◆ REQUIREMENT
Of all the entries below, only the lines from the one with "Deny (793, 2479)" up to and including the one with "For every named target in this 2536×1456" are to be duplicated exactly.

◆ Items listed in a dataset

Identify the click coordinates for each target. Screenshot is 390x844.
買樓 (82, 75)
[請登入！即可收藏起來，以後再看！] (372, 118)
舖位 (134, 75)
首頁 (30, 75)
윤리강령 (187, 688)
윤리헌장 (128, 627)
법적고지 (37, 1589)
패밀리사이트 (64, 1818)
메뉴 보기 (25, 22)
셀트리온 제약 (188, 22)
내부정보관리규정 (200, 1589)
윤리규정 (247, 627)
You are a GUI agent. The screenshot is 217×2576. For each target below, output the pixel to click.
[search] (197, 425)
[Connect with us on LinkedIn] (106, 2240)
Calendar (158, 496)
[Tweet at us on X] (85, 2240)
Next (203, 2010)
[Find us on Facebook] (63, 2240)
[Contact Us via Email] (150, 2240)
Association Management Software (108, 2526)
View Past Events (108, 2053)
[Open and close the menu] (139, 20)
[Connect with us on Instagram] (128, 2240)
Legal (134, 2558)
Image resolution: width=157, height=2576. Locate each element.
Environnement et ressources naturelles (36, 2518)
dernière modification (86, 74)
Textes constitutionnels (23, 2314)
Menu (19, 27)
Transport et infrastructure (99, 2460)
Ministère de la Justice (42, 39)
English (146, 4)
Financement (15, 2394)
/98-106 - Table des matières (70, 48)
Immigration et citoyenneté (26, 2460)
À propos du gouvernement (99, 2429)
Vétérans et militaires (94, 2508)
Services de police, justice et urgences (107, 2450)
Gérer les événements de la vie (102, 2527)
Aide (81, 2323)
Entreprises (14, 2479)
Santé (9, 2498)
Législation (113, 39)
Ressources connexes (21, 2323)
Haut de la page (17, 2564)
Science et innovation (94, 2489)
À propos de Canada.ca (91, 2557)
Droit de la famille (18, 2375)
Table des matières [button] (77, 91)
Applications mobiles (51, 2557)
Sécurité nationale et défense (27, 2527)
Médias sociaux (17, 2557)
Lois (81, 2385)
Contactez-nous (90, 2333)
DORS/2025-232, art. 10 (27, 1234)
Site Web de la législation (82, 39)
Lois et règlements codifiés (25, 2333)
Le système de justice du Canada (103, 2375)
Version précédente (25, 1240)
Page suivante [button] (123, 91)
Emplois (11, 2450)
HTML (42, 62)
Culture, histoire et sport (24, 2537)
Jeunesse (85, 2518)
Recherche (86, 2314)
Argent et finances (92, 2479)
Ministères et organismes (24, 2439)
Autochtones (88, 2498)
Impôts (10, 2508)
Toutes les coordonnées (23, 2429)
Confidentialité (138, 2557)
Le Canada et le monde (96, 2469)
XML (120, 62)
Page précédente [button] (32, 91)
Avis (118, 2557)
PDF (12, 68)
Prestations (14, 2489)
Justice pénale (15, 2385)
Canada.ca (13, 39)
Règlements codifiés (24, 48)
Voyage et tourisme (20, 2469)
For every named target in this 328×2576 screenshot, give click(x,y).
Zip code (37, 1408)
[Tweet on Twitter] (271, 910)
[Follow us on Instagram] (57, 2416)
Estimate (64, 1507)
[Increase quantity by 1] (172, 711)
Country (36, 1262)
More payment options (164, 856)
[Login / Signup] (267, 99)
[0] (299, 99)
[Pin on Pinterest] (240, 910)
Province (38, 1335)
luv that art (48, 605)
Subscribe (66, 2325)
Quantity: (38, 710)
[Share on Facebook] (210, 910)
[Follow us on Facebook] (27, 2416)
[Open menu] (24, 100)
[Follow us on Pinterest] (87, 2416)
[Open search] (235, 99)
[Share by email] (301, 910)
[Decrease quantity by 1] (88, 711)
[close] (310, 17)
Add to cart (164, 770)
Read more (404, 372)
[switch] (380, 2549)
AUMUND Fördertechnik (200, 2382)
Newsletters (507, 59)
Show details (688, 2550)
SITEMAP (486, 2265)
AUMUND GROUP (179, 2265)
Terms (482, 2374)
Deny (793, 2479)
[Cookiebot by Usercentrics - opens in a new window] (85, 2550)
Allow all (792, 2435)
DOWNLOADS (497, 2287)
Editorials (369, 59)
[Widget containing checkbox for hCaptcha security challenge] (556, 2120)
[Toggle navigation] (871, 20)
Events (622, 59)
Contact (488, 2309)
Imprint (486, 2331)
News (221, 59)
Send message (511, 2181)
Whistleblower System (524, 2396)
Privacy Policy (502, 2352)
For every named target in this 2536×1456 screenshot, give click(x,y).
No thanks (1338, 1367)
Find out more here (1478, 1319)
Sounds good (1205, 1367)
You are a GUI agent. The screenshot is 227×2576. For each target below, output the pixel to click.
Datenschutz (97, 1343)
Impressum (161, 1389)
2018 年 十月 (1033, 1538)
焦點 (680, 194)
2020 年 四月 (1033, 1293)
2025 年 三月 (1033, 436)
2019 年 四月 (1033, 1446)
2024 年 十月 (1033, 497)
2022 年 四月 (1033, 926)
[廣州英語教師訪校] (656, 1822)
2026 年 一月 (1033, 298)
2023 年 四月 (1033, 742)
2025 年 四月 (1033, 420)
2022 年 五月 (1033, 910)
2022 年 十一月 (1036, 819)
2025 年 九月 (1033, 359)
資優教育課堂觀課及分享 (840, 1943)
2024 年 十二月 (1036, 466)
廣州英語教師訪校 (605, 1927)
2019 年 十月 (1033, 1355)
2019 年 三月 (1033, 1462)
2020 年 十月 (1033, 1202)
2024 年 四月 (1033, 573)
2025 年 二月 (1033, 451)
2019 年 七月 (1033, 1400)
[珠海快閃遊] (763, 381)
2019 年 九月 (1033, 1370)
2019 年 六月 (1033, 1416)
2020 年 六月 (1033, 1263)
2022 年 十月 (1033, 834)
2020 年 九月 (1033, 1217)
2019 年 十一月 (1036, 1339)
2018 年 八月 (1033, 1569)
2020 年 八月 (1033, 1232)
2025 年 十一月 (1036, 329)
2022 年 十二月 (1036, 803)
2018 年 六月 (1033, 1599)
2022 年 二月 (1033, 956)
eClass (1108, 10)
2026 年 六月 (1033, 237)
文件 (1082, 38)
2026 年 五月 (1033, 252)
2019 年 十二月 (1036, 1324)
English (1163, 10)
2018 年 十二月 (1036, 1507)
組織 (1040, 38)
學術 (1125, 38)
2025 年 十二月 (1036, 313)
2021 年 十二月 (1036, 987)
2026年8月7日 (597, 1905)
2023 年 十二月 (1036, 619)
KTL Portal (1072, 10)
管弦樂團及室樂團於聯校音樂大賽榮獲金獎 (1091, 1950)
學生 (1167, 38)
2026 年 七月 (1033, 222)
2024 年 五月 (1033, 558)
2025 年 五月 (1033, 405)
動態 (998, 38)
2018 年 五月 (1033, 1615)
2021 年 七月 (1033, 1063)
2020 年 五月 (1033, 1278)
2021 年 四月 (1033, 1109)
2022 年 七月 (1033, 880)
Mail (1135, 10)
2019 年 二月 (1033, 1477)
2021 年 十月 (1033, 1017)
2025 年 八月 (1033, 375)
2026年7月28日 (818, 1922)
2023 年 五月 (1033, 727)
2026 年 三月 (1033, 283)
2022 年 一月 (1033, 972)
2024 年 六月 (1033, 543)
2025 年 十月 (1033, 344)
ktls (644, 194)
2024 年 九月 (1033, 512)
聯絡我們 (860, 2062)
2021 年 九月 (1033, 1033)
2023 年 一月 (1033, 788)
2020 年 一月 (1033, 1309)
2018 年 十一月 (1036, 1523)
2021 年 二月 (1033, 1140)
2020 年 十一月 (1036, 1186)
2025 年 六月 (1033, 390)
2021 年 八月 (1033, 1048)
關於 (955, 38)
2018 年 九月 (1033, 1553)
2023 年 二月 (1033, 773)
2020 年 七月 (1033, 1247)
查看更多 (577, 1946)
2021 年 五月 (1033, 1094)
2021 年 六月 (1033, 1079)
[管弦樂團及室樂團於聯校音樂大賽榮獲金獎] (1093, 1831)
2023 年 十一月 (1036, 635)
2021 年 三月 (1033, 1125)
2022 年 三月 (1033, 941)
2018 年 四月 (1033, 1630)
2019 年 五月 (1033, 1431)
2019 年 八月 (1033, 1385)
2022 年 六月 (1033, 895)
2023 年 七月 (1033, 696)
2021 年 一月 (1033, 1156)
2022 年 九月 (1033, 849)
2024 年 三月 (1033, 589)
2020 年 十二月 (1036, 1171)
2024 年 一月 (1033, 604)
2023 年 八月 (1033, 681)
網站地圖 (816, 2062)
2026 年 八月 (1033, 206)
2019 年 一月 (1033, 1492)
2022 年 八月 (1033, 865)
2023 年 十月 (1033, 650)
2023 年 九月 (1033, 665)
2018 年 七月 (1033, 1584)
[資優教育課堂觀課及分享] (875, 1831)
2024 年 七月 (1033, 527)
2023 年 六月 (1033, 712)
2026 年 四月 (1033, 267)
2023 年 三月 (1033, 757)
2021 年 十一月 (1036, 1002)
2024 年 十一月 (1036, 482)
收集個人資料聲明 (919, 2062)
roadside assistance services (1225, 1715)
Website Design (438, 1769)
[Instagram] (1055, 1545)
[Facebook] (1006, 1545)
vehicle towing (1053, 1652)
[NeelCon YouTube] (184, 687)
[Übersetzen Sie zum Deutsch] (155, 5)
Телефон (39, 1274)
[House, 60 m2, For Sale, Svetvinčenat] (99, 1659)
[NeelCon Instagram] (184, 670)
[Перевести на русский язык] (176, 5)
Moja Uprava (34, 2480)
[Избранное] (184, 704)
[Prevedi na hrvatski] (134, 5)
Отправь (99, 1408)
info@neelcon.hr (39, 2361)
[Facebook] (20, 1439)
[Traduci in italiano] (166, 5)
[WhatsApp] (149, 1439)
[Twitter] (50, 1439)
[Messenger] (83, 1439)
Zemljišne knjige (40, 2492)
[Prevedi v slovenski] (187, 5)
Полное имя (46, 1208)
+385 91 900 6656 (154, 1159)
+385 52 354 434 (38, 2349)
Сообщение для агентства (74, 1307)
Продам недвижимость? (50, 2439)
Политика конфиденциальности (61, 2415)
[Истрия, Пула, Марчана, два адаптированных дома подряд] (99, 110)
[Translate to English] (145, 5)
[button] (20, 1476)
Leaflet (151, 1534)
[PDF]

◆ RESULT BELOW
Deny (793, 2479)
[Cookiebot by Usercentrics - opens in a new window] (85, 2550)
Allow all (792, 2435)
DOWNLOADS (497, 2287)
Editorials (369, 59)
[Widget containing checkbox for hCaptcha security challenge] (556, 2120)
[Toggle navigation] (871, 20)
Events (622, 59)
Contact (488, 2309)
Imprint (486, 2331)
News (221, 59)
Send message (511, 2181)
Whistleblower System (524, 2396)
Privacy Policy (502, 2352)
For every named target in this 2536×1456 screenshot, give click(x,y).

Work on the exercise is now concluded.